Wife of Founding Father Alexander Hamilton
Elizabeth Schuyler (Eliza Hamilton, Elizabeth Schuyler Hamilton) was born on August 9, 1757, in Albany, New York. She was the second daughter of Revoluntionary War General Philip Schuyler and Catherine Van Rensselaer Schuyler, one of the richest and most political families in the state of New York. Schooled at home, Elizabeth grew up mostly at her father’s grand new mansion in Albany and at their summer home at Old Saratoga.
Alexander Hamilton was born a British subject on the island of Nevis, West Indies, on January 11, 1755. His mother, Rachel Fawcett Levine, was jailed in 1745 for “adultery and whoring with everyone.” Her husband’s divorce petition in 1759 declared she was the mother of two illegitimate children, one of whom was Alexander Hamilton.
He carried the name of James Hamilton, a Scottish immigrant who may have been his father. He and Rachel certainly lived together. By the time she died, they were separated. Alexander was sent to live with Rachel’s family. The boy of twelve was put out to work as a clerk, but was soon longing for bigger things.
Alexander’s superior intelligence was easily apparent to local patrons on Nevis Island, including his cousin, Ann Lytton Mitchell, who saw to it that Alexander was educated in America. He arrived in New York in 1772 and began classes at Elizabethtown Academy in New Jersey in the autumn of 1772
to prepare for college.
Hamilton’s connections in Elizabethtown, New Jersey, were good ones. He boarded with the well-to-do lawyer William Livingston and his wife Susannah French Livingston. Elias Boudinot, another leading citizen, is believed to have helped Hamilton financially.
Both Livingston and Boudinot were trustees of the College of New Jersey (now Princeton), but Hamilton’s application there was rejected. He was accepted at Kings College in New York City (now Columbia), and entered school there in the spring of 1774.
Hamilton had no sooner settled in college when he became involved in revolutionary politics. In December 1774, he published his first revolutionary pamphlets, A Full Vindication of the Measures of Congress, followed by another in February 1775. He believed that a principal purpose of government was to protect property. He believed the common man needed governing in the direction of the common good, because his natural interest is self-interest. This worldview, set down and published when he was 20 years old, continued unchanged until his death.
Hamilton and Washington
Hamilton began drilling with a military company in St. Paul’s churchyard, and in August 1775 was part of an action to remove British cannons from a fort at the Battery that was under fire by British warships. He left Kings College without graduating, and in March 1776 was made captain in New York’s provincial artillery.

--------------------

» **Task objective**:
Answer these questions using the Hamilton passage above:
(a) Where was Elizabeth Schuyler born?
(b) Which college accepted Alexander Hamilton after the College of New Jersey rejected his application?
(c) What position was Hamilton given in March 1776?

» **Available data**:
--------------------

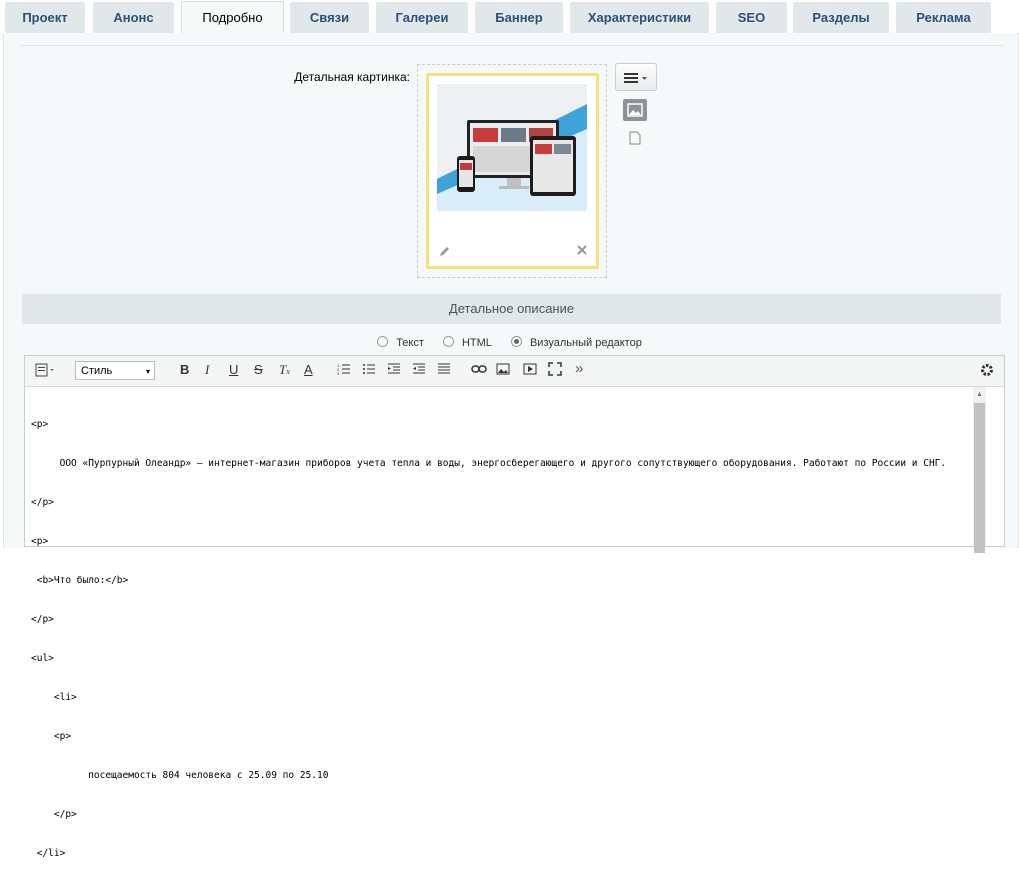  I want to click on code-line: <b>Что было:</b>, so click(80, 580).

--------------------

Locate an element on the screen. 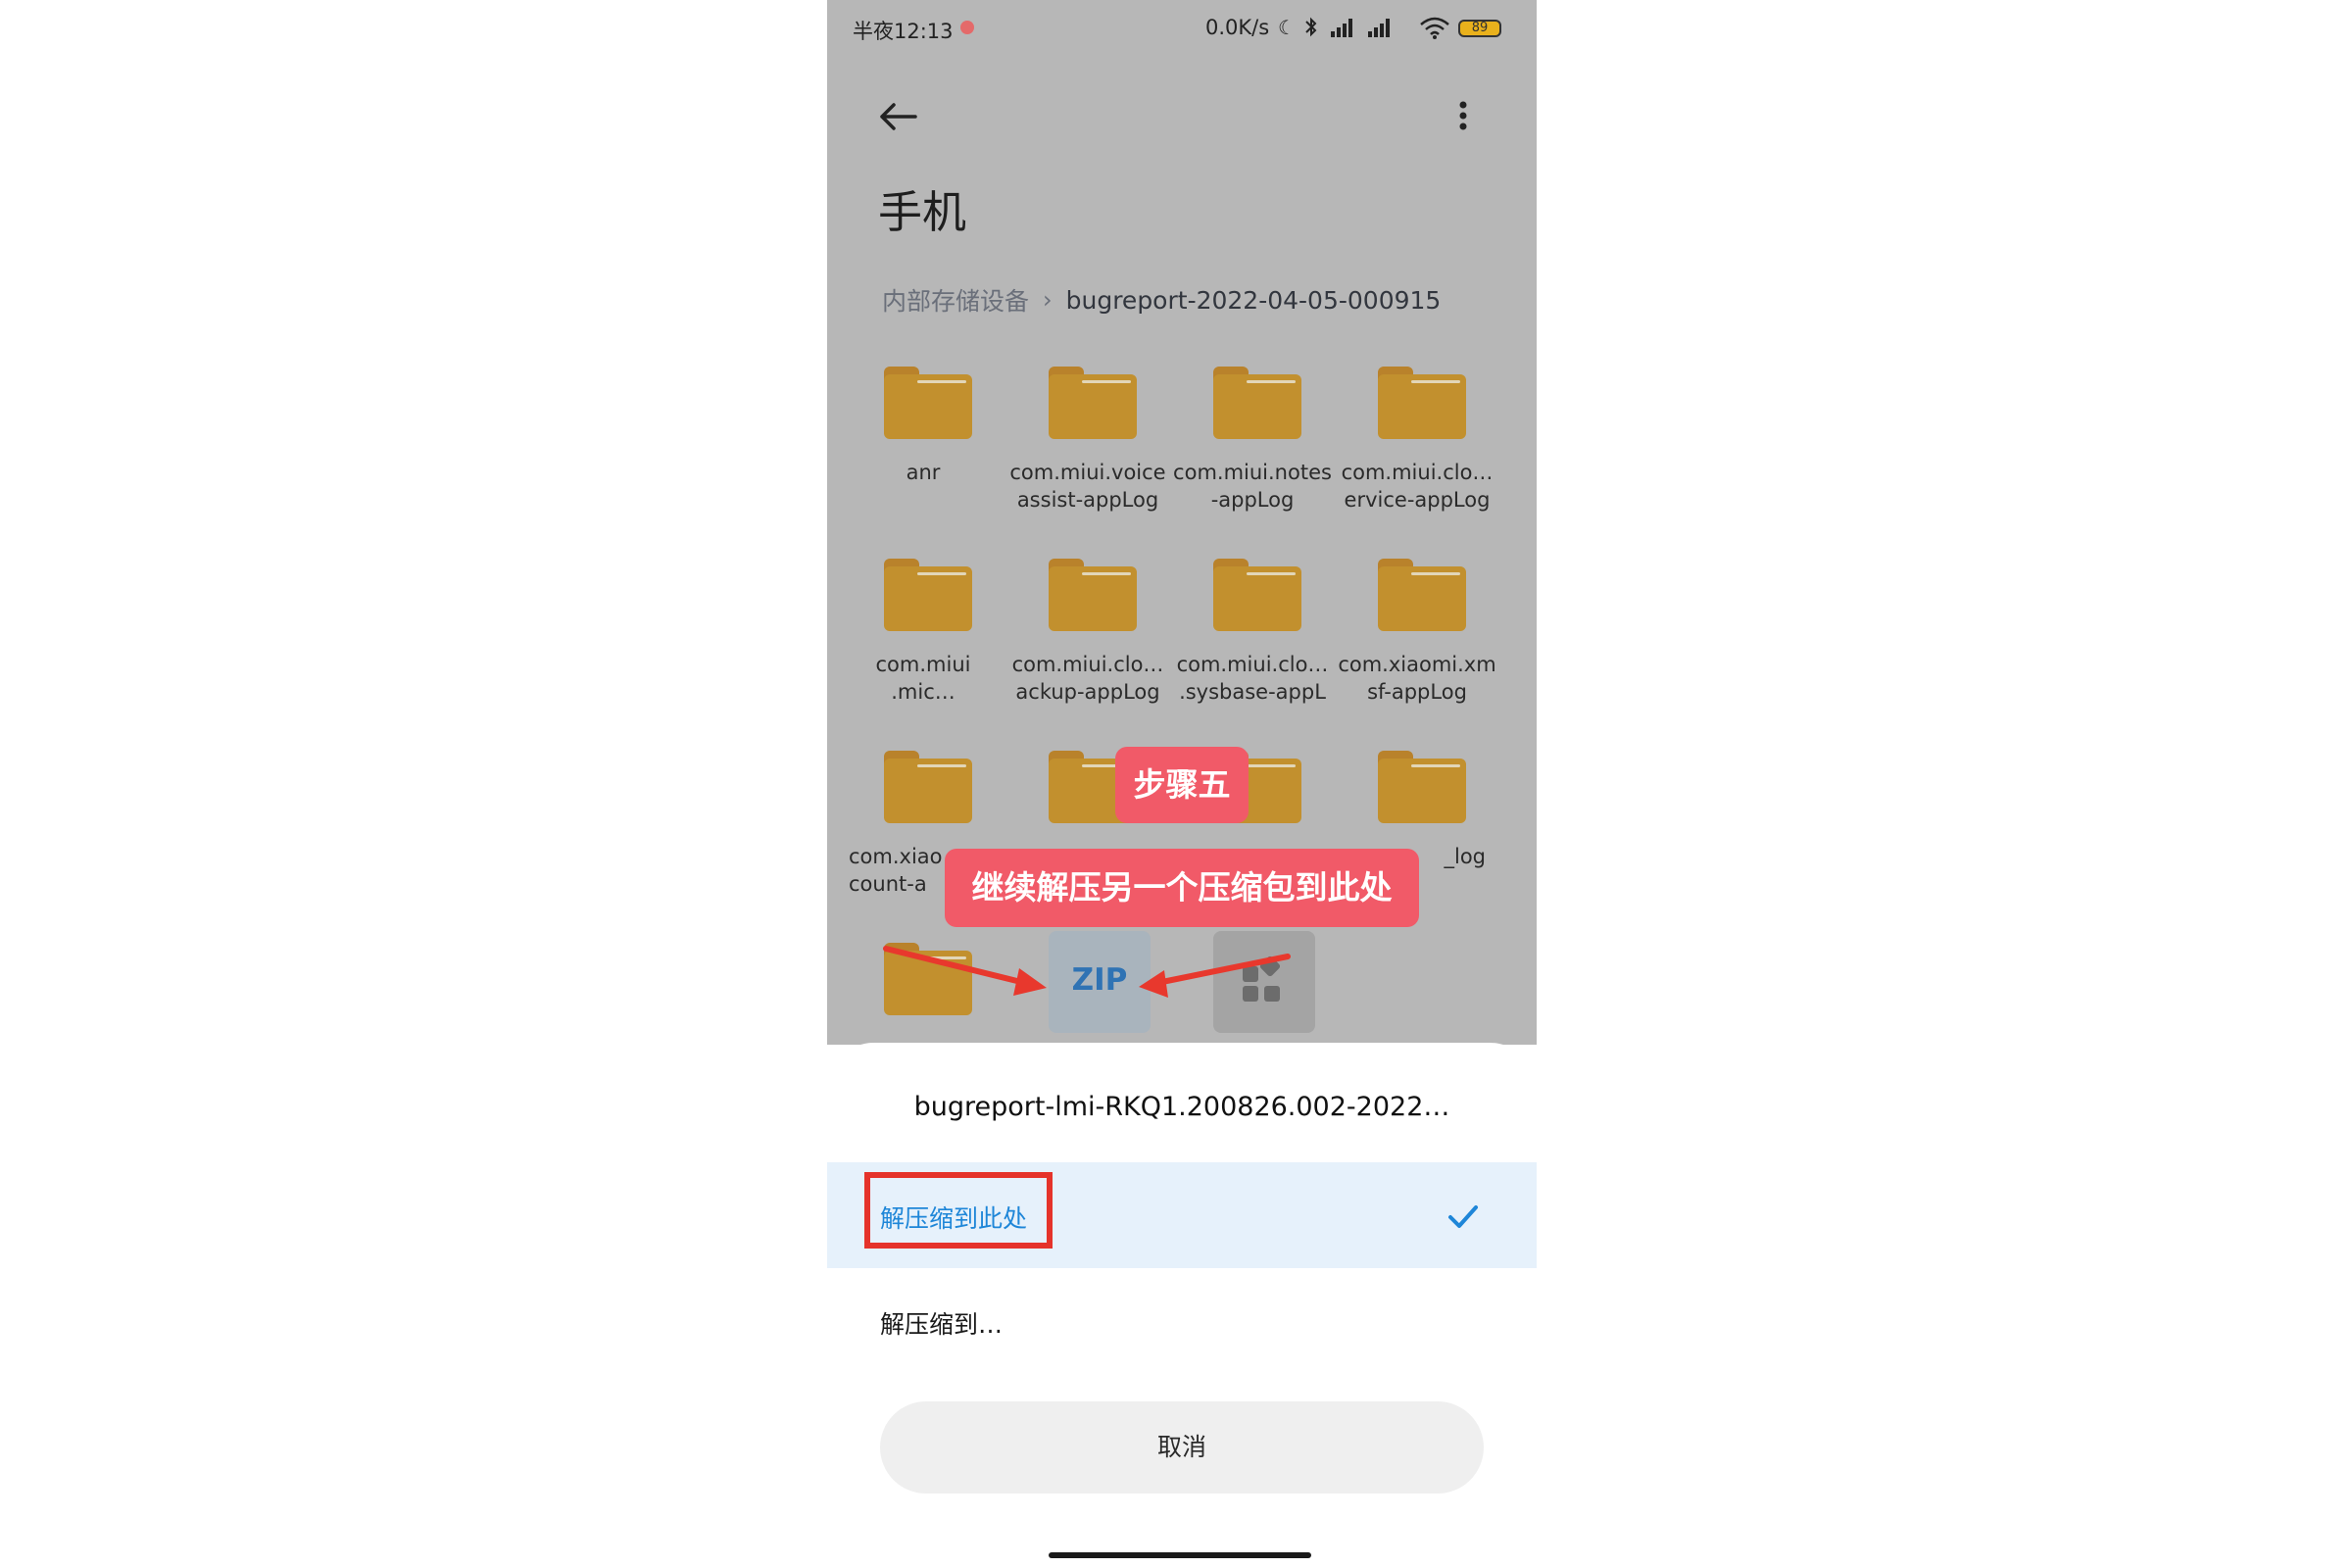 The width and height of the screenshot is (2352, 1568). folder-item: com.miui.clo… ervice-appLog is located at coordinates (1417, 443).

--------------------

» **Result**:
(a) Albany, New York
(b) Kings College in New York City (now Columbia)
(c) Captain in New York's provincial artillery